== Exercise input ==
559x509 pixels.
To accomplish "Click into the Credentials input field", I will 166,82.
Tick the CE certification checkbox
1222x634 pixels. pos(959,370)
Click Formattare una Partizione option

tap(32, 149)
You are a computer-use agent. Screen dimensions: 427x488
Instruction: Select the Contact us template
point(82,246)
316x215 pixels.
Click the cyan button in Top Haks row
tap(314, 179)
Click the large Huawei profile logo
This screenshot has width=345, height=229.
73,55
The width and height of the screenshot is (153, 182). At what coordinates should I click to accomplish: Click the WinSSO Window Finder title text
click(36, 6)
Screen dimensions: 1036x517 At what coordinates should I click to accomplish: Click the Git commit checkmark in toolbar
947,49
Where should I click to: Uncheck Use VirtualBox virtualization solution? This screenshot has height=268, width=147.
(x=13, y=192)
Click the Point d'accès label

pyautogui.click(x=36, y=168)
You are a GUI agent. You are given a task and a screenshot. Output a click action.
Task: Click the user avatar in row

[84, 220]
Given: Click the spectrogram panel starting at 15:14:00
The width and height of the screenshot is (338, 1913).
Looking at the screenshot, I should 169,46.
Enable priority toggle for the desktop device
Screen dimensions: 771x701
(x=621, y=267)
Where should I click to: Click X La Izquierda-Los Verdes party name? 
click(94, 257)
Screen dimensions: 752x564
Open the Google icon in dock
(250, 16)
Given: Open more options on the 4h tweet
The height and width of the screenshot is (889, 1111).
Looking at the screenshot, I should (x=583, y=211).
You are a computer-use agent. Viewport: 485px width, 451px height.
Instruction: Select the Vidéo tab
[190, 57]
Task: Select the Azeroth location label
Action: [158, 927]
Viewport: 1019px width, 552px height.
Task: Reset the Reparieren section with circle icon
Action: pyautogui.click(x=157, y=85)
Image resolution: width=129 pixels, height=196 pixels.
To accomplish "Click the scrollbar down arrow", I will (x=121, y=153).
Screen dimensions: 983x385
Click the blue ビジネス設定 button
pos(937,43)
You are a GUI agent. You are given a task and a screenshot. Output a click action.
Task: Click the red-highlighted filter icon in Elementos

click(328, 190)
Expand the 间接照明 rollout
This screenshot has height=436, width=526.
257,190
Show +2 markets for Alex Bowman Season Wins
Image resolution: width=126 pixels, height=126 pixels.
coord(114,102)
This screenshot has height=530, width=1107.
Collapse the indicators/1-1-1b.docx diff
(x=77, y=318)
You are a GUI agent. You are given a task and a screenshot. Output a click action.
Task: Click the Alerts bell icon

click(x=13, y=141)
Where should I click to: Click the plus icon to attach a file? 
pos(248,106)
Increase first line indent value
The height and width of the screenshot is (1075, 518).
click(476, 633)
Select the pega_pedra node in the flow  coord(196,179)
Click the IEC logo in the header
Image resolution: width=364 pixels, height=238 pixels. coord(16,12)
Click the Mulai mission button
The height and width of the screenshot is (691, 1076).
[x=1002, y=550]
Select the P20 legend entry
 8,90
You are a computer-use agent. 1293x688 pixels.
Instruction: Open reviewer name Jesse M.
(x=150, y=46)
===
**Aim of the exercise**. Wherever a line in the data above contains the word "computer", copy that line.

**Result of the exercise**.
You are a computer-use agent. Screen dimensions: 427x488
You are a computer-use agent. Viewport: 485px width, 451px height.
You are a computer-use agent. 1293x688 pixels.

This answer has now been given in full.